Text to read:
+ + +

Nevertheless, the removal of scarcity in the transmission network will not necessarily be accompanied by a corresponding increase in content or services (in particular, "premium" content or services needed to fill those channels.) In any event, pending the complete migration of the broadcasting sector from analogue to digital services, capacity bottlenecks are likely to continue for the foreseeable future.

 

The challenge to distinctions between public and private activities

Convergence will not prevent the implementation of regulation based on distinctions between what is private or public, but it may shift the boundaries of where lines between the two can be drawn. This could have consequences for the level of regulation applied to a particular service. To the extent that rules have been formulated on the basis that particular networks, services or activities are public rather than private, a reassessment may be required to determine whether current boundaries between what is public and what is private remain valid in the light of technological developments. For example, new means of delivering services, interactivity, and the possibility of per-transaction payments may make it harder to draw those lines in the future.

Another practical example, is reflected in the two recent WIPO treaties which relate, inter alia, to copyright. These have clarified that a "public communication" for the purposes of copyright law includes the situation where a work is made available to the public (for example, via a web site) in an interactive way.

The challenge to regulatory structures

The fragmentation, complexity and diversity of regulatory structures involved in the converging sectors was one of the issues highlighted in Section III.2 above. To the extent that a risk of overlapping regulation exists or the need to deal with multiple regulators within or between Member States, market players may call for a rationalisation of current structures in order to avoid unnecessary administration creating barriers. For example, where services can be offered over a single network, organisations may benefit from dealing with a single regulatory authority in a Member State on questions linked to that network, irrespective of the services offered over the network.

Question 4: The impact of convergence on current regulation

Chapter IV.1 examines the challenges which current developments pose to the balance between regulation, competition rules and reliance on market forces. It also considers how the convergence process may impact on the principles underpinning current regulation in the telecommunications, media and IT sectors.

(A) Do current developments require more or less regulation in the sectors affected by convergence, more or less reliance on competition rules, and more or less reliance on market forces to achieve the objectives identified in earlier Chapters?

(B) Whether and if so, to what extent convergence challenges the principles underpinning existing regulatory approaches in the telecommunications, media and IT sectors?

+ + +

Listed records:
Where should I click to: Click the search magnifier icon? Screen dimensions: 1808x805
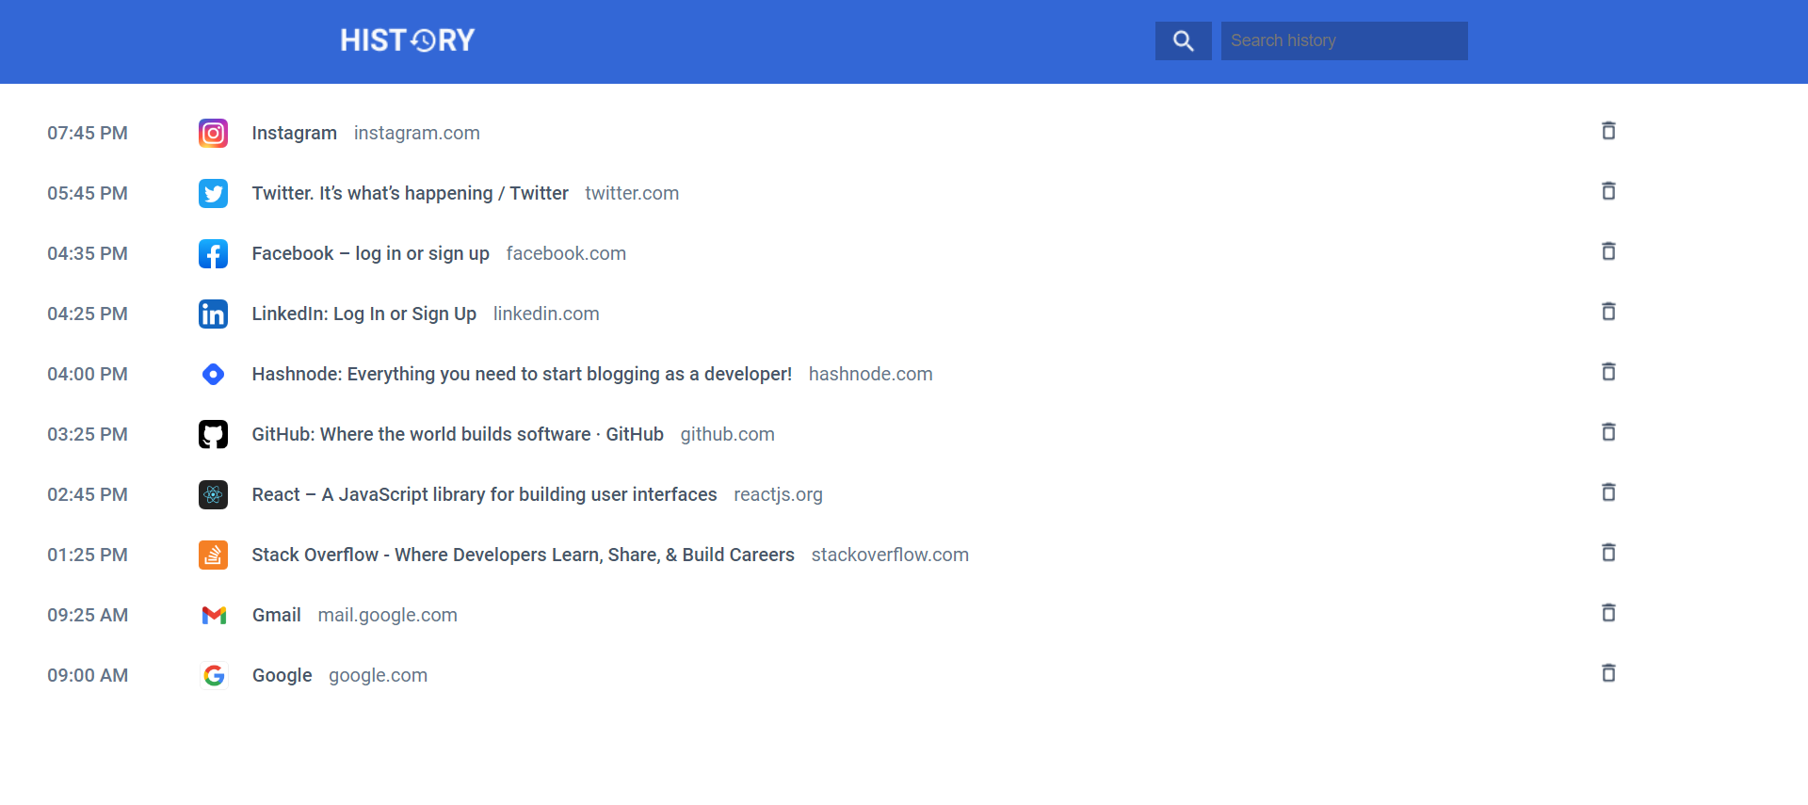1183,40
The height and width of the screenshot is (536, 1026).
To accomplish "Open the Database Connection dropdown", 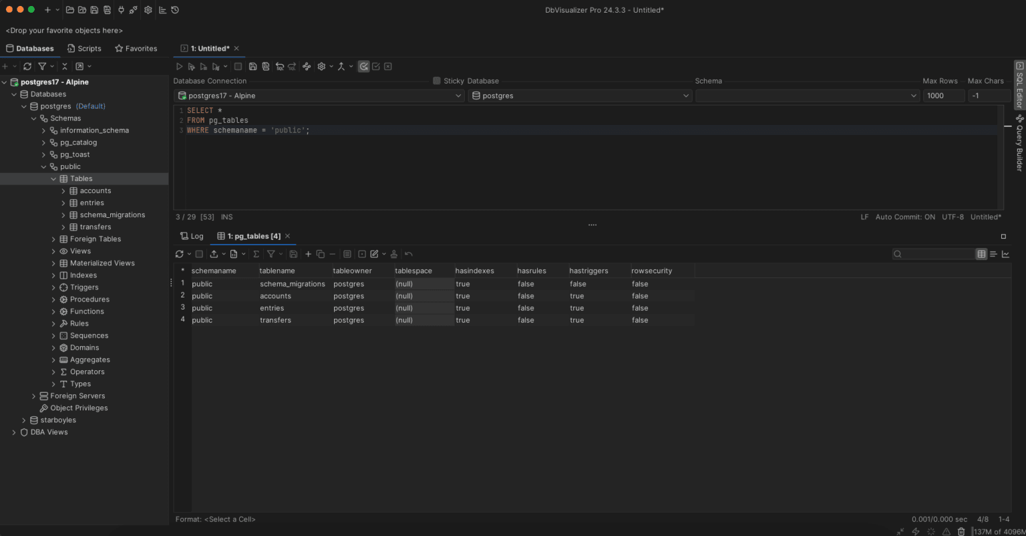I will pyautogui.click(x=319, y=96).
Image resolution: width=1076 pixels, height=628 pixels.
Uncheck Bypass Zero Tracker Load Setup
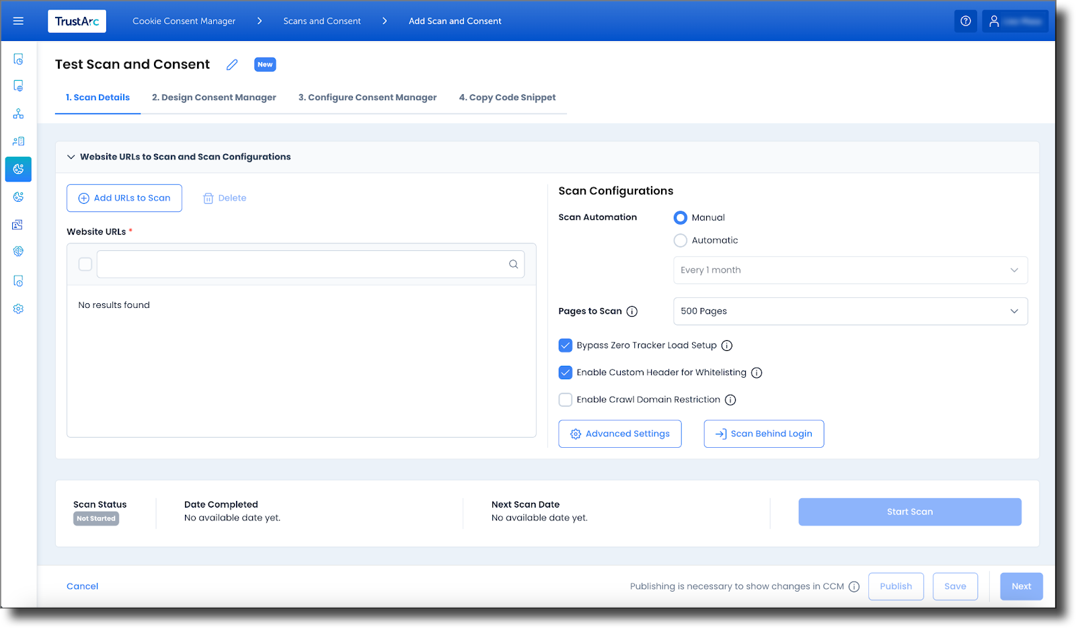[565, 345]
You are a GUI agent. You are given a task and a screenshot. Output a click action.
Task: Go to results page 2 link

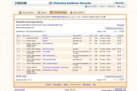click(116, 31)
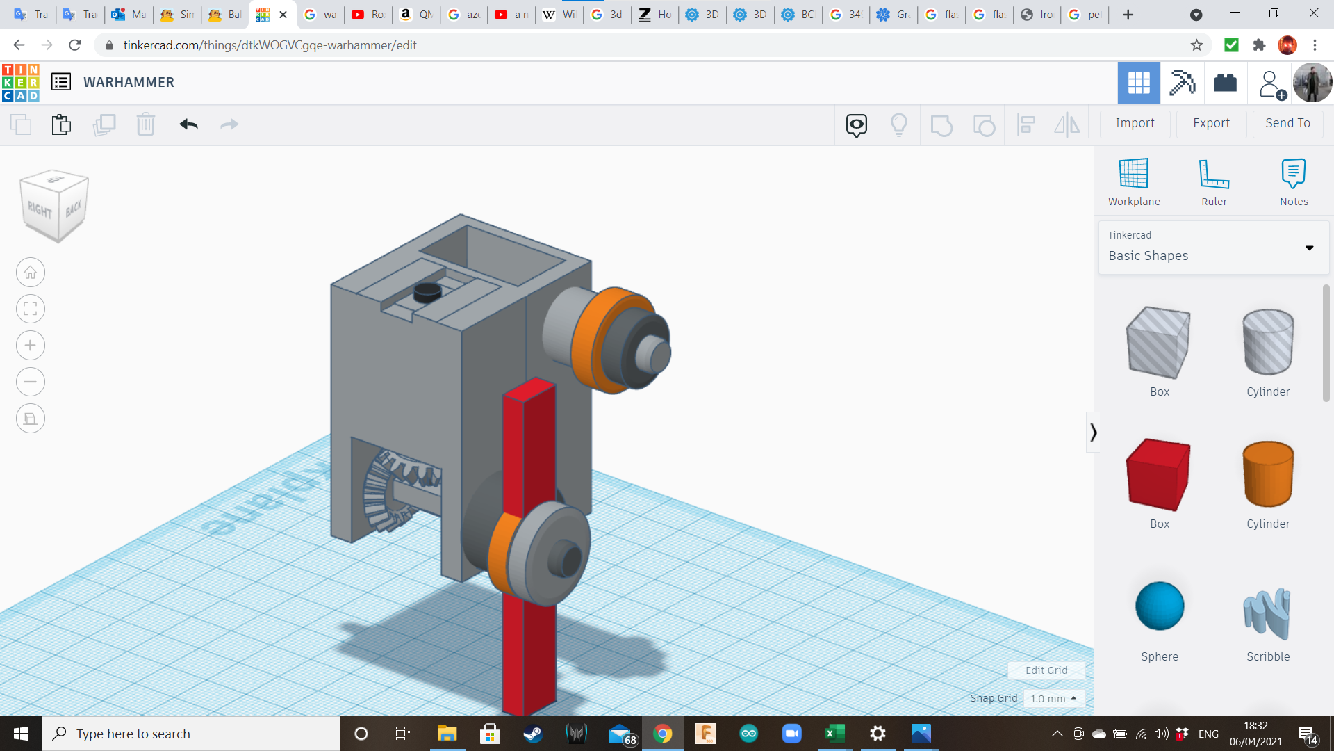Click the Zoom in plus button
Viewport: 1334px width, 751px height.
pyautogui.click(x=31, y=346)
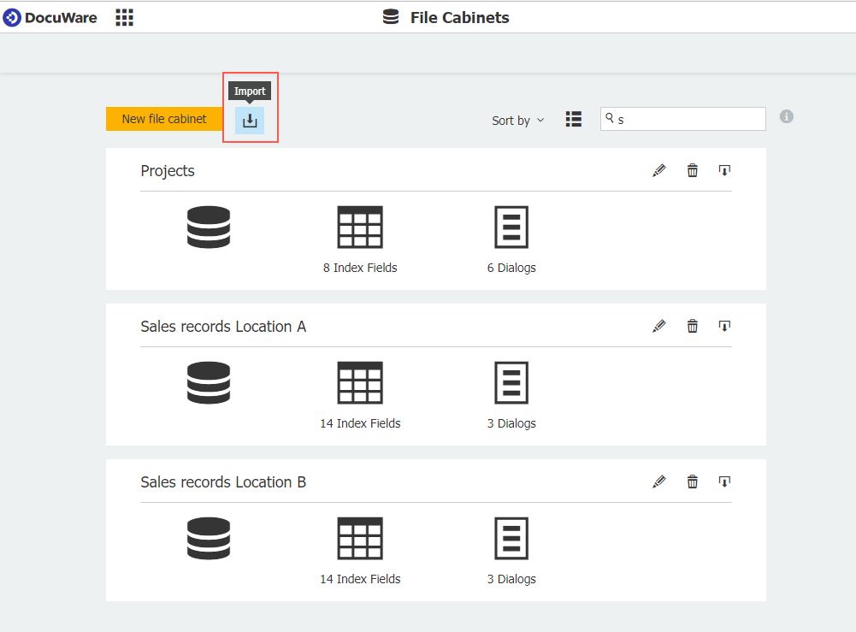Image resolution: width=856 pixels, height=632 pixels.
Task: Export Sales records Location A cabinet
Action: [x=724, y=326]
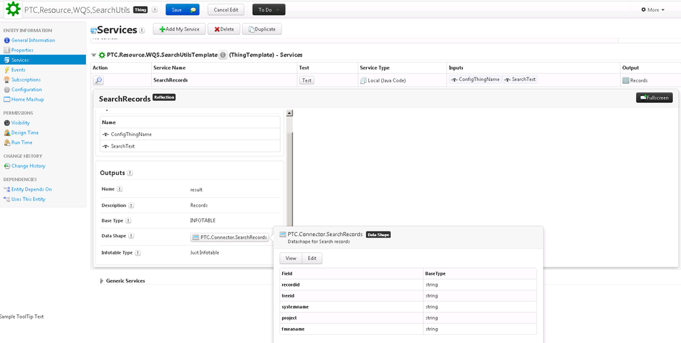The height and width of the screenshot is (343, 681).
Task: Click scroll-up arrow in SearchRecords panel
Action: coord(289,113)
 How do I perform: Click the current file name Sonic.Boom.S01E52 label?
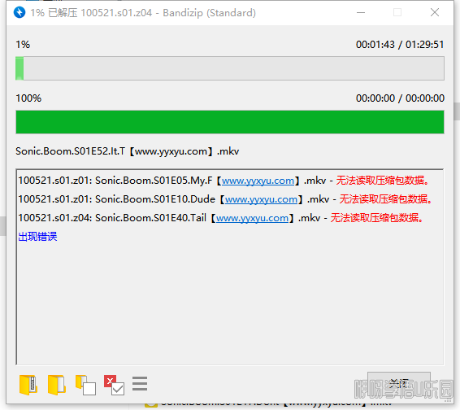point(127,151)
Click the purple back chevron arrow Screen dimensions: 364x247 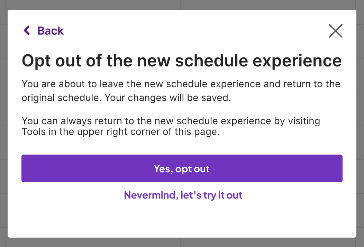point(27,30)
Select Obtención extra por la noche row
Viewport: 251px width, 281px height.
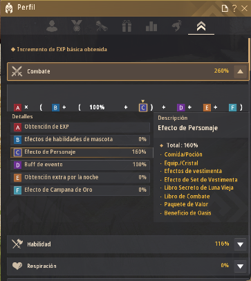(80, 177)
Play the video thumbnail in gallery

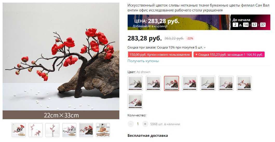pos(19,130)
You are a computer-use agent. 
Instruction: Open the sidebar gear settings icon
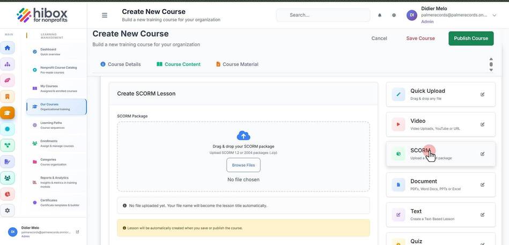8,210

+ + +

Directions:
1. In the records, could you rewrite the lines from the one with "You are a computer-use agent." up to and including the last line of the records, keeping the request and adding 20 to each number in the coordinates? Leave the pictures out of your answer.
2. Can you continue the text on convergence and regulation from the point where it stops?

Results by task:
1.
You are a computer-use agent. 
Instruction: Open the sidebar gear settings icon
28,230

2.
 

IV.2 Tackling the barriers - The regulatory issues

This section examines seven broad areas where potential regulatory barriers have been identified:

Definitions

Market entry and Licensing

Access to networks, to conditional access systems and to content

Access to frequency spectrum

Standards

Pricing

Individual consumer interests

The section does not address a number of issues which are currently the object of separate initiatives within the Commission. These include areas such as media ownership, digital signatures, and encryption, and as mentioned above, intellectual property rights, copyright and related rights.

 

IV.2.1 A need for new definitions?

Current definitions delimit the boundaries between different sectoral regulation and different regulators. Regulation is linked to the definitions of activities. Although regulation can be "technology neutral", as in the broadcasting sector (and increasingly in the telecoms sector) it may be linked to the technology used to offer services, as well as between areas which are regulated and those which are largely free from detailed rules.

The convergence process will not remove the need for definitions, but uncertainty about the regulations applicable to activities or different definitions at national level could create barriers to investment or to the provision of services. At the same time, it should be noted that the fact that different services can be delivered over the same network does not in itself alter the character of the services so that they become one and the same service.

In the light of the potential barriers identified above, current approaches to regulatory definitions (and the way in which those definitions are applied by regulatory authorities) should be examined to consider whether they:

are sustainable in the light of technological developments;

result in the same service falling under a more than one regulatory regime, and where it does, whether that is justified.

lead to discrimination by allowing similar networks or services to be regulated differently.

A number of Member States have provided definitions for certain new activities. In Germany, new concepts of "teleservices" and "media services" have been created, focused on the nature of the activity rather than the underlying technology. Audiovisual law in France has also focused on the nature of the service rather than its underlying platform.

 

Possible options

One option would be to continue to work with existing definitions, recognising that these remain valid for the majority of services offered and to extend, where appropriate, the principles underpinning current regulation, whilst adapting the way in which it is applied to take account of the specific characteristics of the "new" services.

A second option might be the creation of a separate category of "new" services to co-exist with existing definitions.

A third option would be the adaptation of current definitions used in telecommunications, and/or broadcasting to reflect current trends and developments.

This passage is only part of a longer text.